When I use my laptop for short periods, or when I travel, I just use its built-in screen. For more sustained work, though, the small laptop screen is a hassle, with its tiny fonts and limited vertical space. So I connected the laptop to my desktop monitor.
At first, I just turned off the laptop monitor and used only the desktop one. Now, however, I’ve learned a trick that could prove useful to other people working from a laptop: I use both monitors at the same time, but, instead of displaying the same Windows desktop on both monitors (as you would do when projecting a Power Point presentation, for example), I extend the Windows desktop over the two monitors.

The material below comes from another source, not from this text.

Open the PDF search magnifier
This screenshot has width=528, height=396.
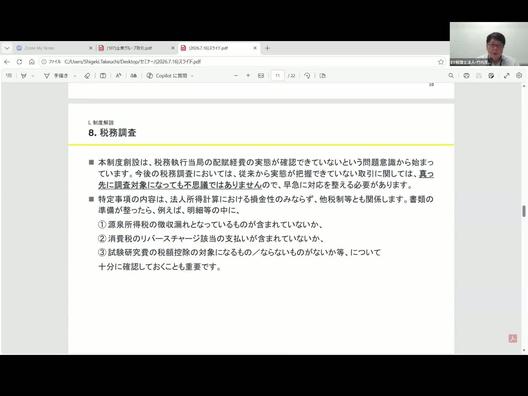point(451,76)
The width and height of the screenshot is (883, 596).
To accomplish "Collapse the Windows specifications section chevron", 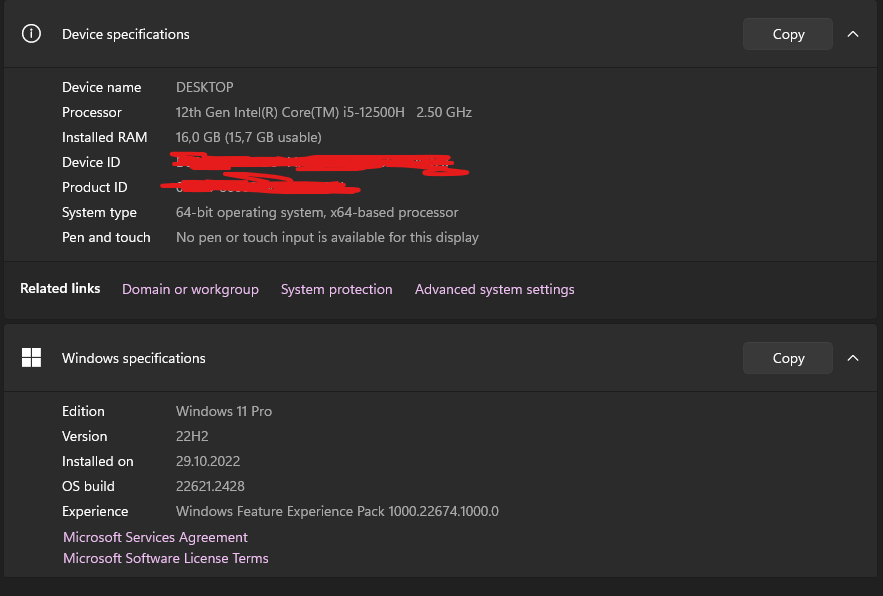I will pos(853,358).
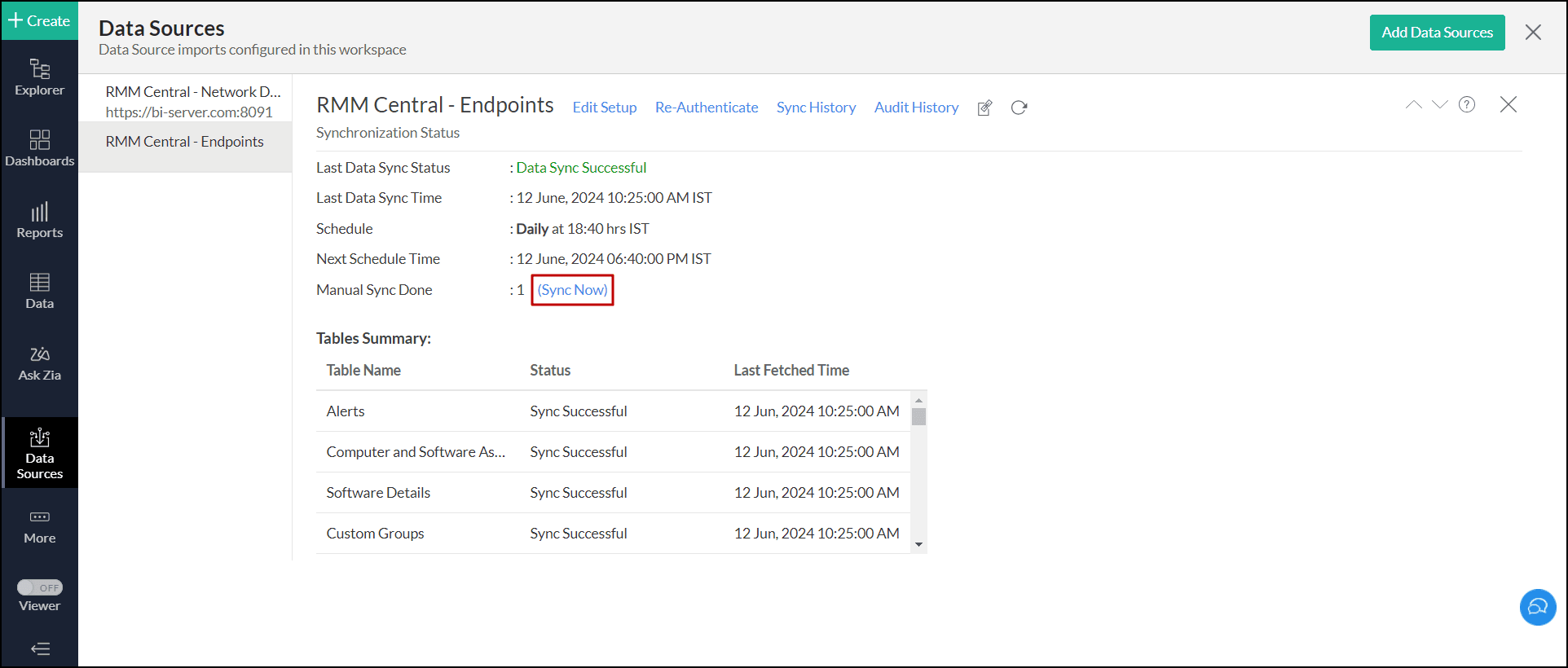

Several translators use a setup with two desktop monitors connected to the same computer. I did not know it could work also with a single desktop monitor and a laptop computer.

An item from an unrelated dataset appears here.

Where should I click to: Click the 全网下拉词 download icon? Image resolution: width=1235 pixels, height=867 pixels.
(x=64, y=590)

To use the laptop in this dual screen mode:
- Put the laptop under the desktop monitor
- Click Fn+F5 (your laptop might use different keys)
- Select the dual monitor setup
- Right click on the Windows desktop, click properties and select the Settings tab
- Grab the inactive monitor icon, and drag it under the active one
- If the computer displays a message that the second monitor will be activated, click on “Yes”; otherwise, select the check box “Extend my Windows desktop onto this monitor.”
- Click apply
- If necessary, click again on the Windows desktop, click properties, select the Settings tab, and adjust the resolution of the two monitors
In the top part (the desktop monitor), I have my translation editor (MS Word or Tag Editor). In the lower part (the laptop monitor) I have Workbench with my translation memory, XBench with my glossaries, and maybe other reference applications, like WordWeb Pro.
Two big monitors side by side would be even better, but this is already a big improvement over a laptop’s small monitor.